Otros pasan con los ojos hacia el piso, contemplándose los zapatos, con la mirada hundida. Las malas contestaciones son habituales. El tipo reacciona mal; la amabilidad es una especie en vías de extinción; el "por favor" quedó tan olvidado como el "que le vaya bien". Se cambió saludo por gruñido, "gracias" por nada, "discúlpeme" por "se lo tiene merecido".
Los psicólogos se enfrentan todos los días con mufosos que van a tratarse la mufa, pero íntimamente no quieren salir de ella. Están tan acostumbrados a estar mufados que temen sentirse mal cuando se sientan bien. El otro día le dijo un paciente al psicólogo:- Usted no me puede cobrar a mí, en todo caso cóbrele a mi otro yo.- Hasta en los negocios cambió la cosa, ahora se dice: “el cliente nunca tiene razón.” Los mozos te atienden como si no les fueras a pagar el café, y algunos taxistas te reciben con esta pregunta: “¿Adonde cornos pretende usted que lo lleve, ah?”
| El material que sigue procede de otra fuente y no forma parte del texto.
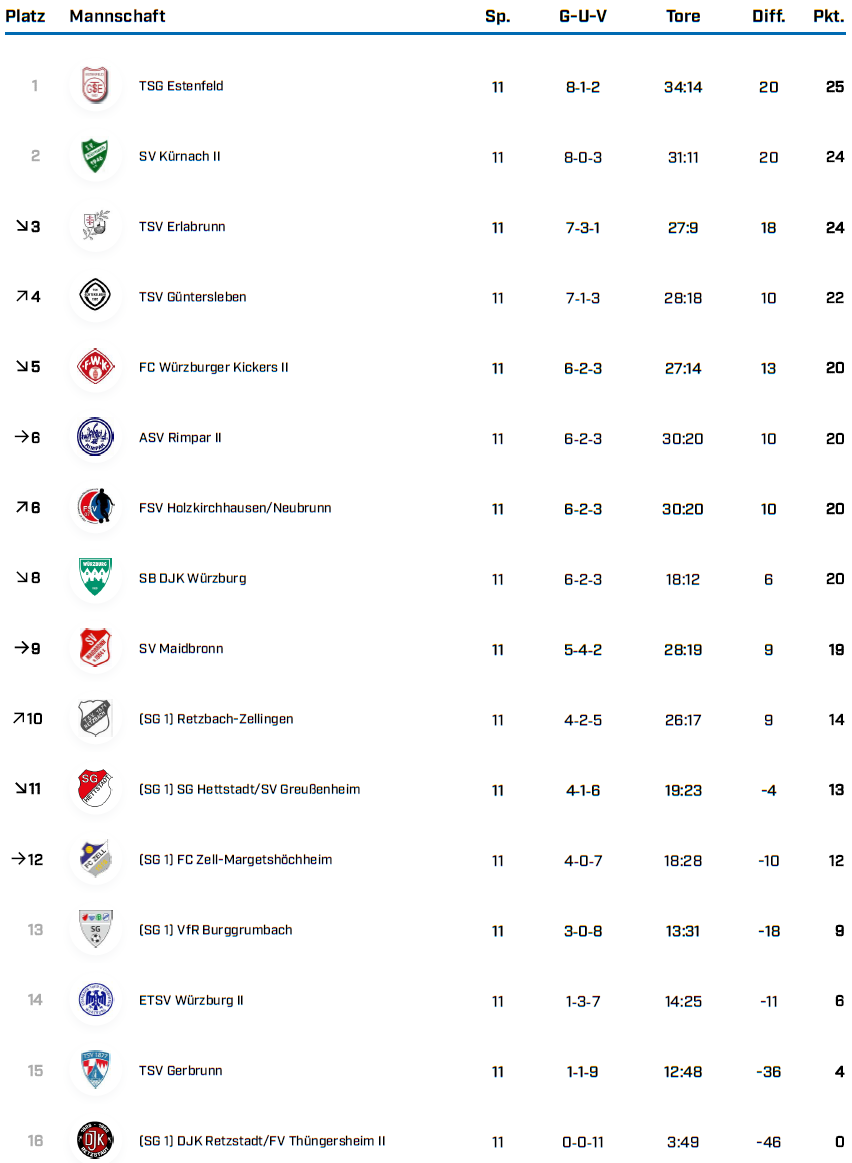852x1163 pixels.
Task: Click the Tore column header
Action: coord(683,16)
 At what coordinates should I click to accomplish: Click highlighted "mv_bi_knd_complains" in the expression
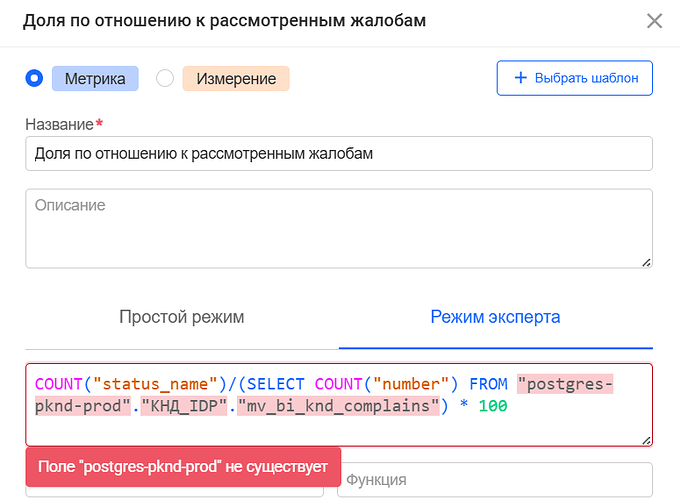point(341,407)
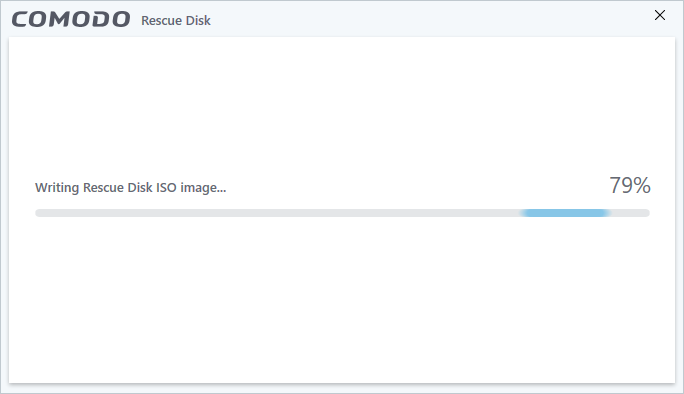Click the word Writing in status label

click(57, 188)
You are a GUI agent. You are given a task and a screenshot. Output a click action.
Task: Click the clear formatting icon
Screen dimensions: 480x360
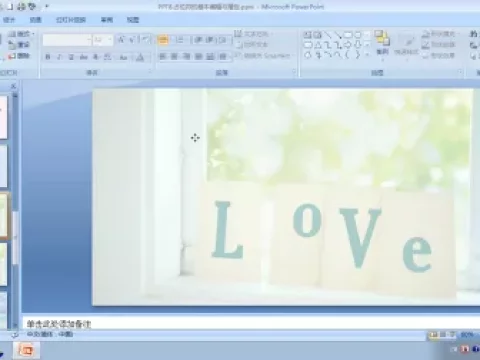coord(145,40)
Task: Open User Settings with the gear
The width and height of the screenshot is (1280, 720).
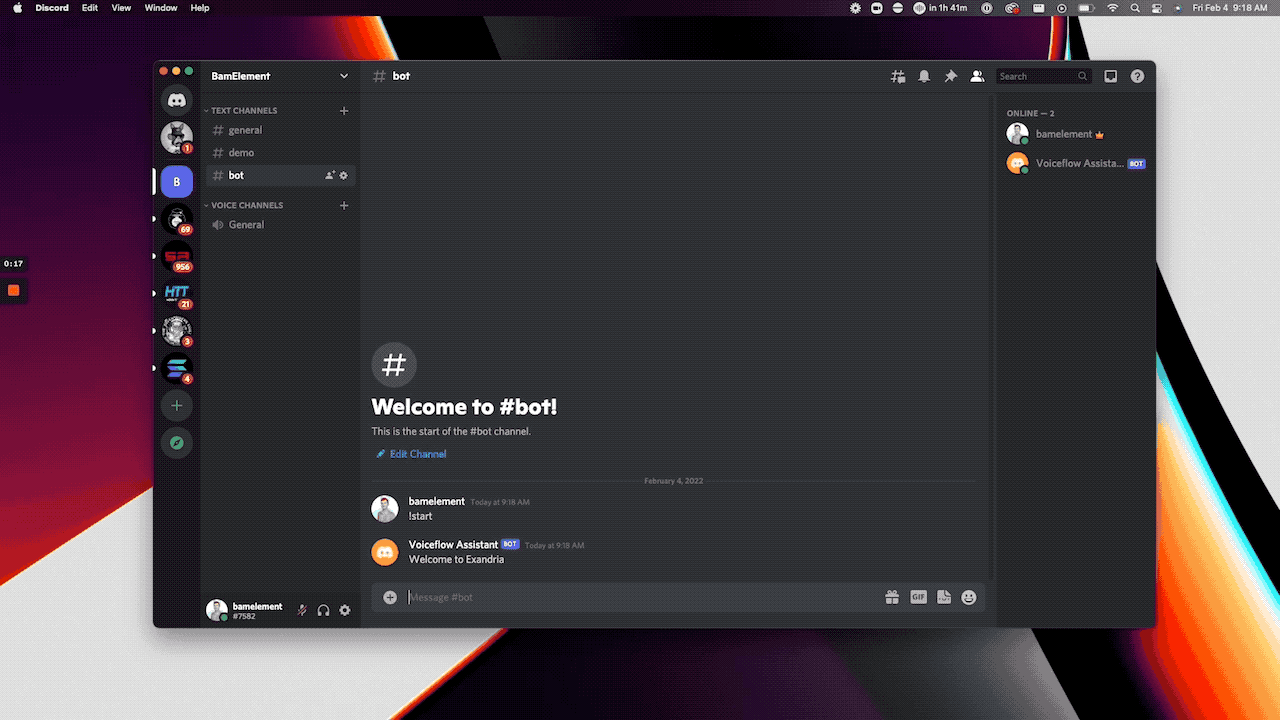Action: [x=345, y=610]
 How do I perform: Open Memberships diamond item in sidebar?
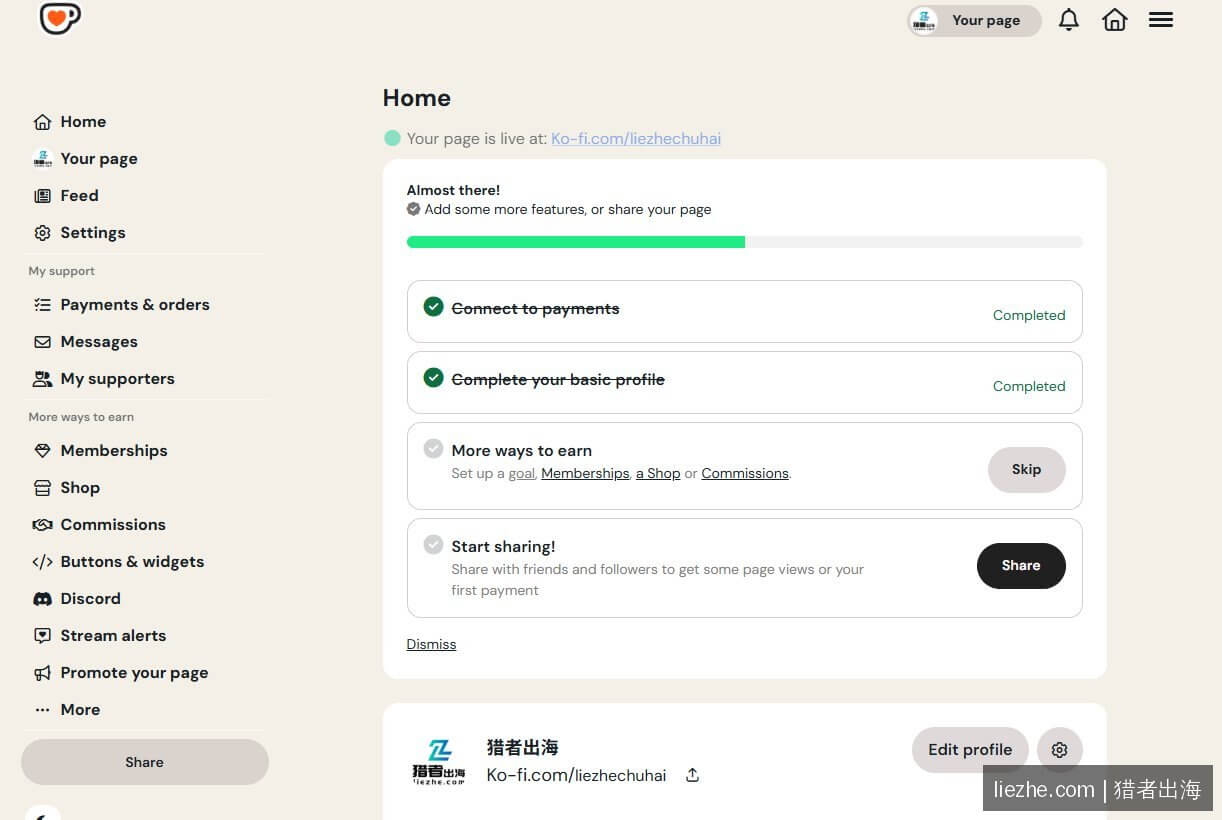tap(100, 450)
El mal humor nos ha capturado, somos prisioneros de nuestras propias broncas; no podemos salir de nosotros mismos. Es lógico, el tipo vuelve a la casa después de laburar como un burro, con las presiones y las pálidas que encierra la rutina, y en la casa lo reciben con un alto así de facturas que están más vencidas que leche cosecha 1936. Entonces come con nervios y la comida le cae para la misma misma, se pone a ver televisión y se engancha con un noticiero que lo que menos hace es mostrarle la autopsia de un tipo al que atropelló un camión, cambia y ve un programa periodístico donde un político explica que a pesar del ajuste no va a haber mejora, vuelve a cambiar para ver una documental sobre el Holocausto, se dispone a ver una película y justo cae a “Perdidos en la noche” con Dustin Hoffman y John Voight que es más dolorosa que una muela con cinco caries.
Entonces larga todo y se acuesta y da vueltas y da vueltas en la cama porque le cuesta encontrar el sueño, y cuando lo chapa, cuando ya lo tiene groggy escucha ladrar a los perros y algunos pasos en la medianera y se pasa la noche desvelado, practicando levantamiento de brazos y ensayando la frase: “No nos haga nada, señor caco. Llévese lo que quiera y no nos haga nada”. Luis Boudín, un meritorio antropólogo francés, decía que “un pueblo feliz es aquel que trabaja feliz.” Ya no pretendemos tanto, Luis, ya no. Nos conformamos solamente con “ un pueblo feliz es aquel que consiguió trabajo”.